Saved data entries

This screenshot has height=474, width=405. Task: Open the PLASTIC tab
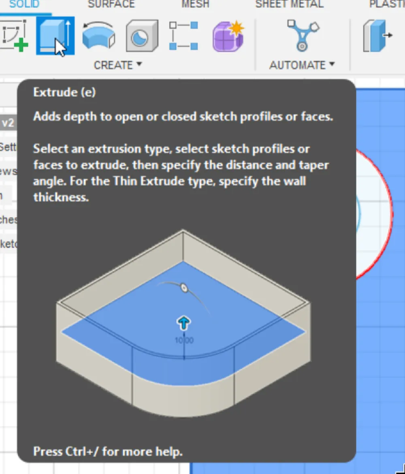click(387, 4)
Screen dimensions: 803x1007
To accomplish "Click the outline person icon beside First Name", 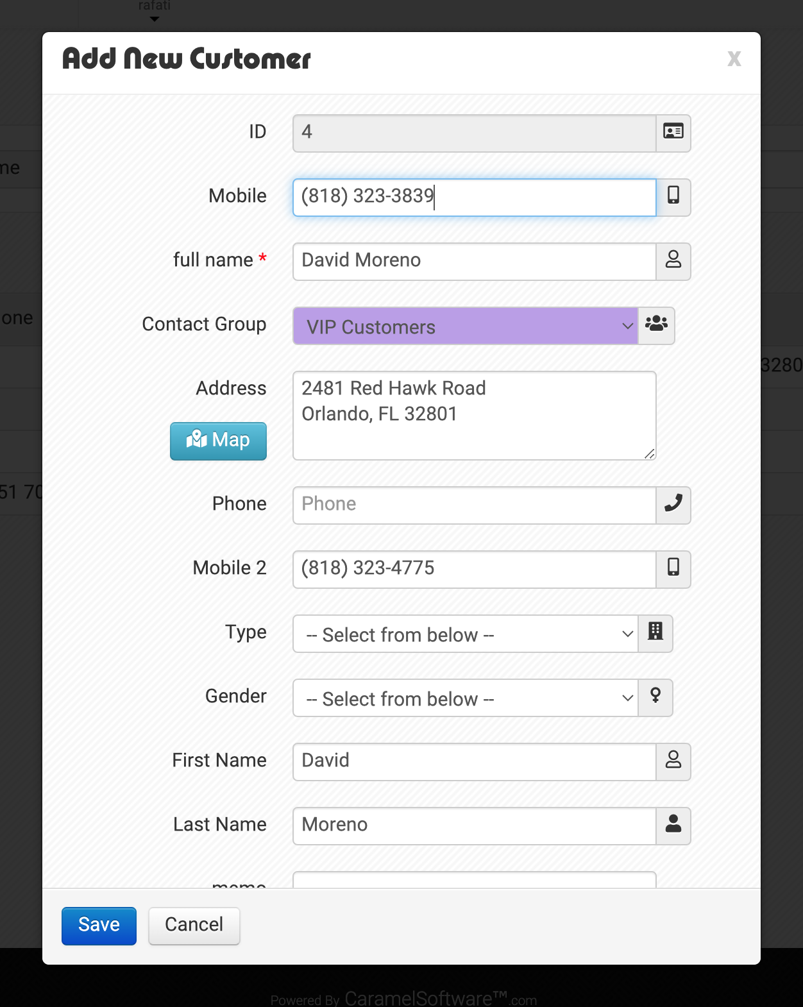I will pyautogui.click(x=673, y=761).
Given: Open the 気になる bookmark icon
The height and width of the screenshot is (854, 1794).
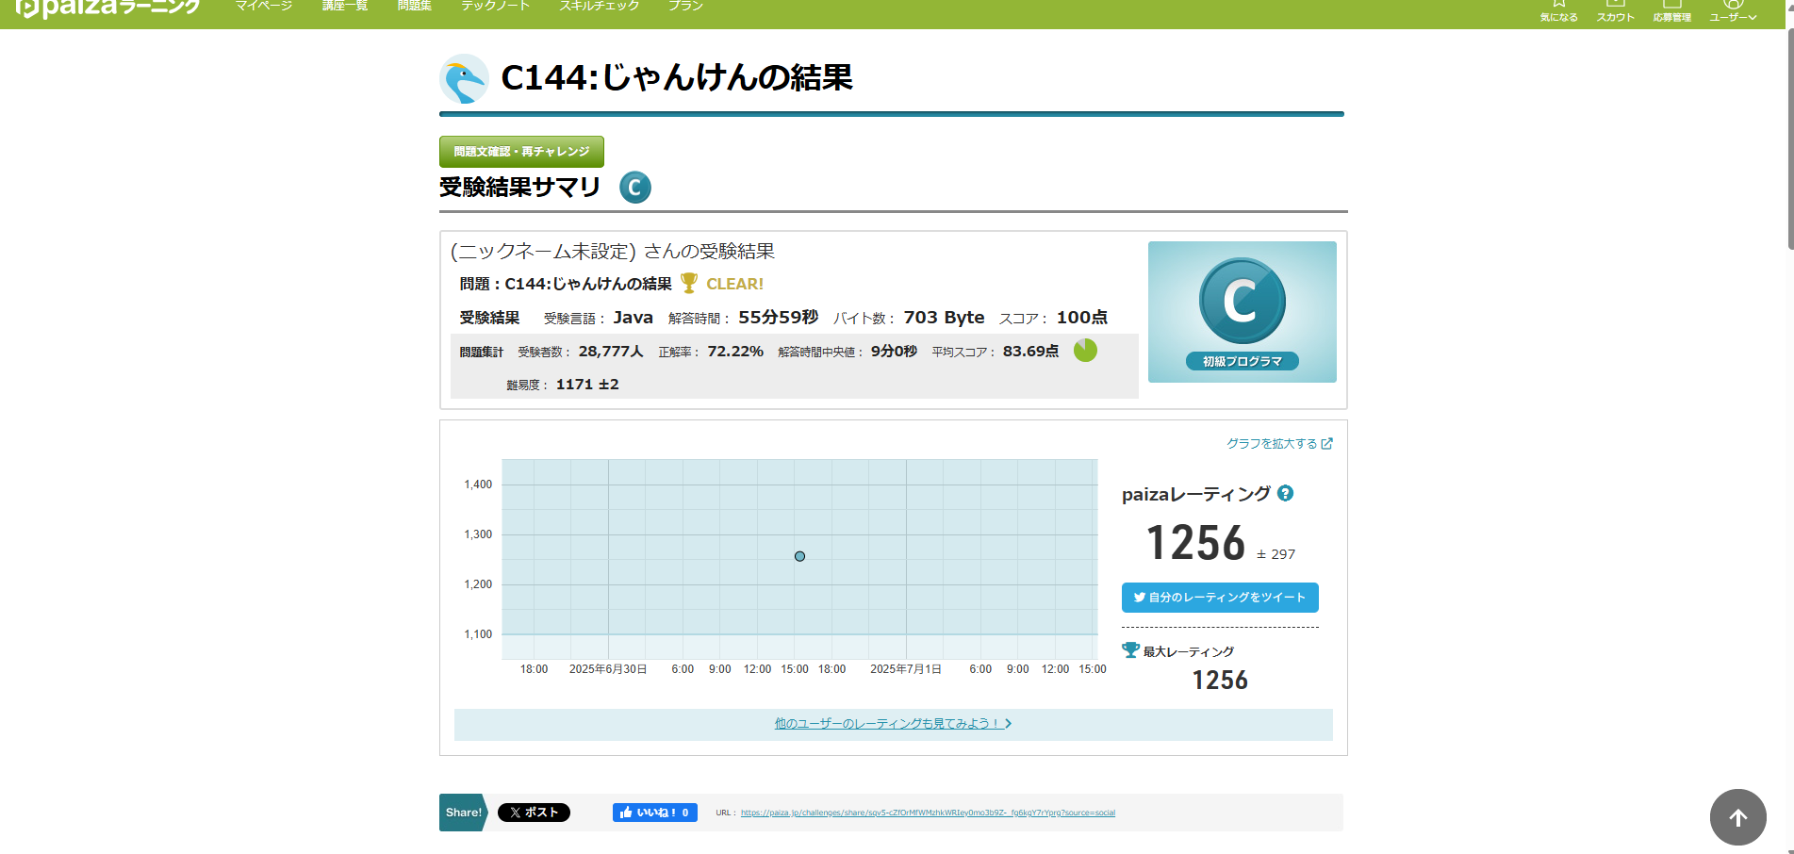Looking at the screenshot, I should 1558,9.
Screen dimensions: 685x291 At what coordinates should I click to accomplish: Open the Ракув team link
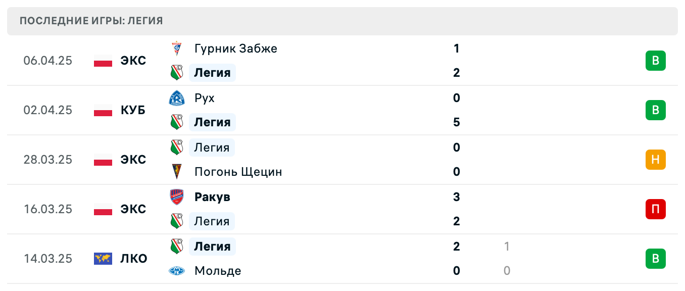212,197
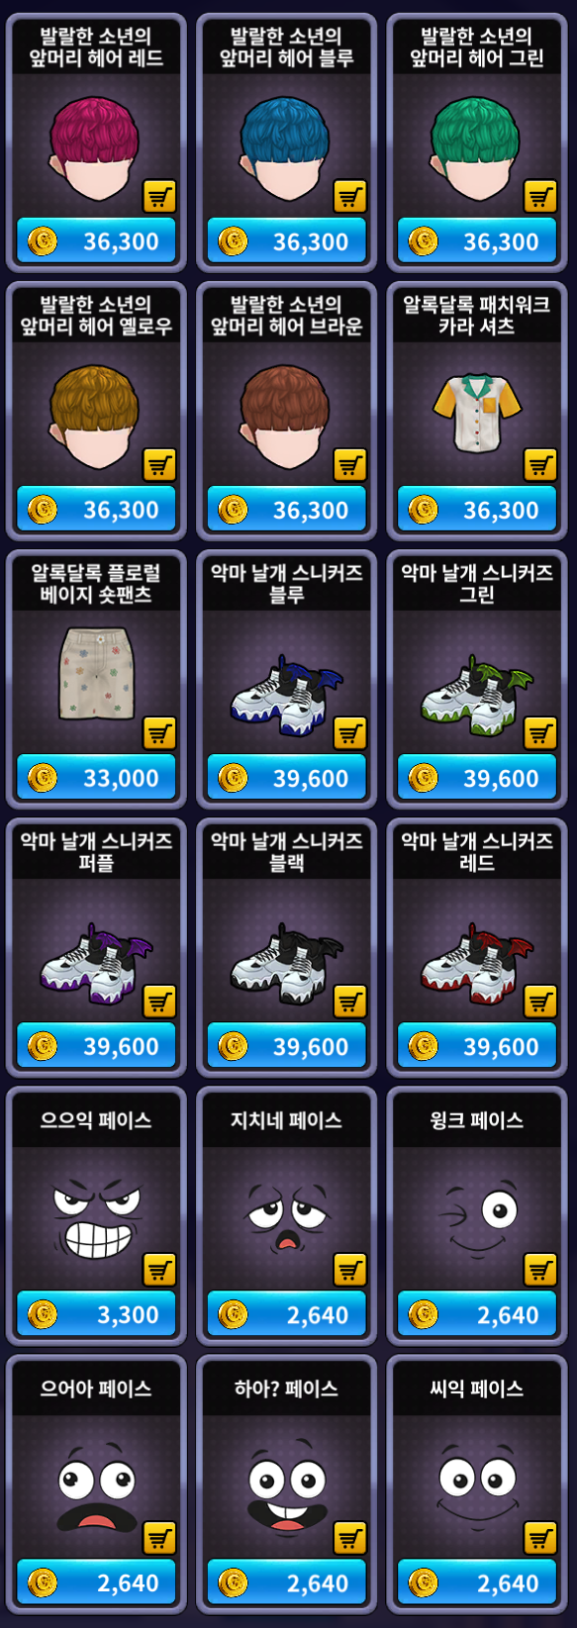The height and width of the screenshot is (1628, 577).
Task: Click cart icon on 앞머리 헤어 블루 card
Action: (x=349, y=196)
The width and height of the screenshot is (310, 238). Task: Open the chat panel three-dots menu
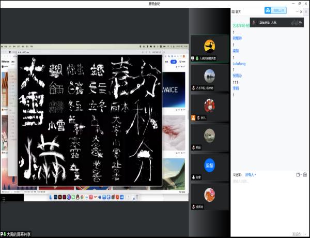[x=295, y=10]
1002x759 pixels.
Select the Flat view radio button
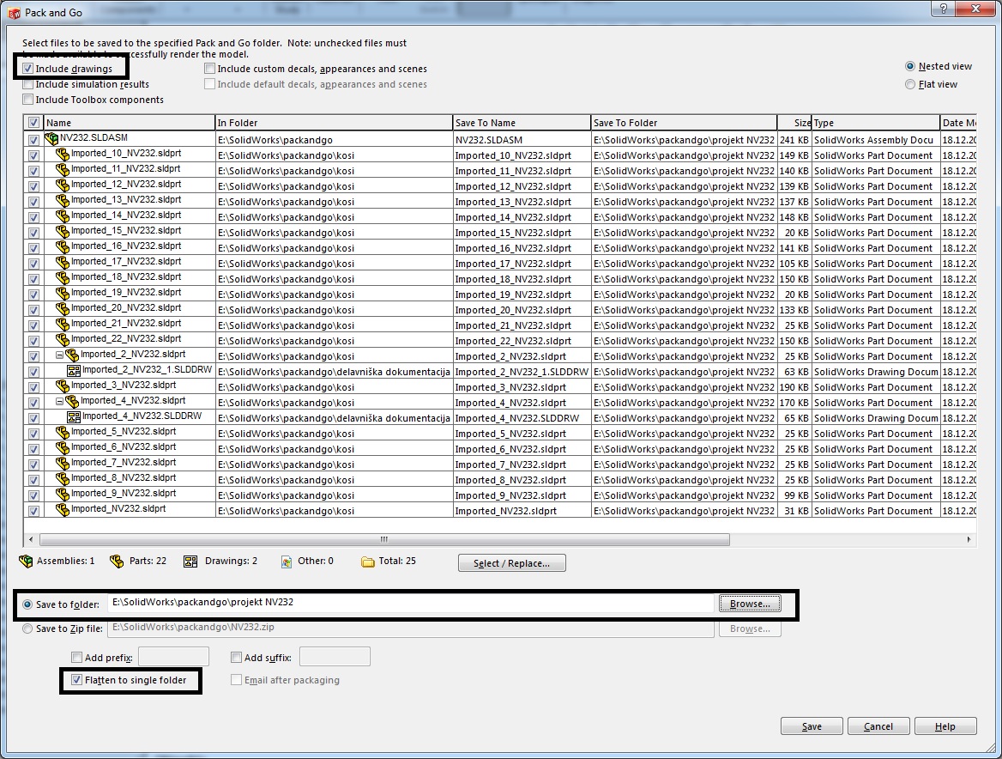click(910, 84)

◆ Try it
Without any pictures, please write out the lines from the one containing "Screen dimensions: 685x291" through the final line of the data, exactly and inclusive of both ends.

◆ Exercise result
Screen dimensions: 685x291 At what coordinates should I click to accomplish: Open the Ракув team link
212,197
The height and width of the screenshot is (1628, 577).
Task: Click cart icon on 앞머리 헤어 블루 card
Action: (x=349, y=196)
The width and height of the screenshot is (310, 238). Task: Open the chat panel three-dots menu
[x=295, y=10]
1002x759 pixels.
Select the Flat view radio button
click(910, 84)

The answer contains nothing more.